The Arctic Is Melting – And Scientists Just Lost A Key Tool To Observe It

2016-04-27T05:00:45+00:00 April 27, 2016|
NOAA’s polar-orbiting satellite. (Credit: NASA)

(Click to enlarge) NOAA’s polar-orbiting satellite. (Credit: NASA)

Earlier this month, a U.S. satellite known as F17 — which was primarily used for meteorological measurements — experienced operational failures that compromised the integrity of its data. And while there are similar satellites in orbit that can take over the data collection for now, they’re old enough that scientists are unsure how much longer they’ll last.

(From The Washington Post / by Chelsea Harvey)– Now, with no government plans to launch a replacement any time soon, scientists who rely on these satellites for valuable climate data are beginning to worry about the future of their research. The problem comes at a vital time, too — one when the Arctic, and other remote regions, are seeing rapid changes and scientists badly need these instruments to track them.

Just last month, the National Snow and Ice Data Center (NSIDC) reported that the maximum extent of Arctic sea ice this past winter — the time of year when the ice reaches its annual peak — was at a record low for the second straight year.  The Arctic sea ice record has been one of the most important ways scientists have tracked the progress of climate change over time.
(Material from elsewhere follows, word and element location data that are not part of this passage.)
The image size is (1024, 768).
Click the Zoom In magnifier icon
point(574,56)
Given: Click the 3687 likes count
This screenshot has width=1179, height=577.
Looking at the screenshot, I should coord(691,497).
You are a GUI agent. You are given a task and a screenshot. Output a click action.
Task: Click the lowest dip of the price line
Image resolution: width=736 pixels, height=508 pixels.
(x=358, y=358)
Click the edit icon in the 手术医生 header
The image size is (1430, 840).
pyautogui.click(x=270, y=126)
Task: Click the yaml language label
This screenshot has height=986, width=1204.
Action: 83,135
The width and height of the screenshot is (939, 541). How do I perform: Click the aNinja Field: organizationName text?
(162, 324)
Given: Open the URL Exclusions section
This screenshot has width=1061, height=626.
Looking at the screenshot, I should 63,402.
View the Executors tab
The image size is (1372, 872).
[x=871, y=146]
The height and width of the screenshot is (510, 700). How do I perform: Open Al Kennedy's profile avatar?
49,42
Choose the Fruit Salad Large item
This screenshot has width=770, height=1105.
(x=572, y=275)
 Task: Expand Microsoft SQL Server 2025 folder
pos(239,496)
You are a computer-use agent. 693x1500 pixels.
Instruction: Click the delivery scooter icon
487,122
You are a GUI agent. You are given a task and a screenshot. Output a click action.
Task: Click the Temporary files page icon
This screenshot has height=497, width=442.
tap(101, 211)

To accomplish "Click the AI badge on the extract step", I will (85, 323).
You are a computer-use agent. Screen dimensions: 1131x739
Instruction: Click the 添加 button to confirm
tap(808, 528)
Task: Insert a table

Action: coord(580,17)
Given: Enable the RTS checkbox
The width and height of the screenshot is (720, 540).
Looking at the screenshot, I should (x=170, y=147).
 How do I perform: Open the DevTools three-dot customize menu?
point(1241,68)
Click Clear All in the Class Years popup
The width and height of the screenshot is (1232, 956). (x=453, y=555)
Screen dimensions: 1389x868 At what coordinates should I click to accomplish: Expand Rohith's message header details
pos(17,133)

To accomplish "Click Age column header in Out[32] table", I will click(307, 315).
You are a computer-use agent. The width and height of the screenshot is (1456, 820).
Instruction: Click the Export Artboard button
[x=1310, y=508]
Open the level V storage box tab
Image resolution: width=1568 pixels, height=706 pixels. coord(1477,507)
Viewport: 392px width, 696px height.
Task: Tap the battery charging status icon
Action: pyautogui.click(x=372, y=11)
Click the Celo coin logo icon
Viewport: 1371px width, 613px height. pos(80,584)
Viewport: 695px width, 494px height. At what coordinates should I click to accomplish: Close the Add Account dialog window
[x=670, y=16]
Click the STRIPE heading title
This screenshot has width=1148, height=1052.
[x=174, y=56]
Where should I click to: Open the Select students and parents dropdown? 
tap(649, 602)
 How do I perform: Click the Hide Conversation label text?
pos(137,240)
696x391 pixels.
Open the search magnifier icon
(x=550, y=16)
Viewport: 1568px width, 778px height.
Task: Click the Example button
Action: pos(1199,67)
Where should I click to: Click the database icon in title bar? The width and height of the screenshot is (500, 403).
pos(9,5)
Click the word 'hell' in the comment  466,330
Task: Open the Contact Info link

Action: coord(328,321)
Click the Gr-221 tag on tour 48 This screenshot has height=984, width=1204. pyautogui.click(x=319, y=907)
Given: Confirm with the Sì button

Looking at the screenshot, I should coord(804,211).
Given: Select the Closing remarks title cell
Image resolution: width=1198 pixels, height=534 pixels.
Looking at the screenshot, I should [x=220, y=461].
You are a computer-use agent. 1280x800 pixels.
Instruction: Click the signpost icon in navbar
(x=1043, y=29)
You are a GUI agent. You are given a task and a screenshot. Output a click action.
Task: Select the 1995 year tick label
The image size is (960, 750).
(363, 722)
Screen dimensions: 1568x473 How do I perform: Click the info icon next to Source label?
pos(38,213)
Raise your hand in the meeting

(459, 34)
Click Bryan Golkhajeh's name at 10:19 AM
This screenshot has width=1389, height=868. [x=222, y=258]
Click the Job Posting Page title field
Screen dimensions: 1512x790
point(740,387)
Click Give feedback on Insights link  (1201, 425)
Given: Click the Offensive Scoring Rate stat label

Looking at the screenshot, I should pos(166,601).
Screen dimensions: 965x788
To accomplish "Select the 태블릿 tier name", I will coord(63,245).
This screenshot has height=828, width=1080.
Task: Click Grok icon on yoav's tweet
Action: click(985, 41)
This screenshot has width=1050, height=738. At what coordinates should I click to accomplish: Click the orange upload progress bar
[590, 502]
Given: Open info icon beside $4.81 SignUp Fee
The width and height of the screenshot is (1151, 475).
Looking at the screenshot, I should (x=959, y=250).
But as of April 12, the NSIDC was forced to release a statement explaining that its daily sea ice updates were suspended until further notice due to technical difficulties with F17.

F17 — and its predecessors — have been “one of the primary resources for monitoring sea ice extent and concentration,” said Walt Meier, a research scientist and sea ice expert at NASA’s Goddard Space Flight Center.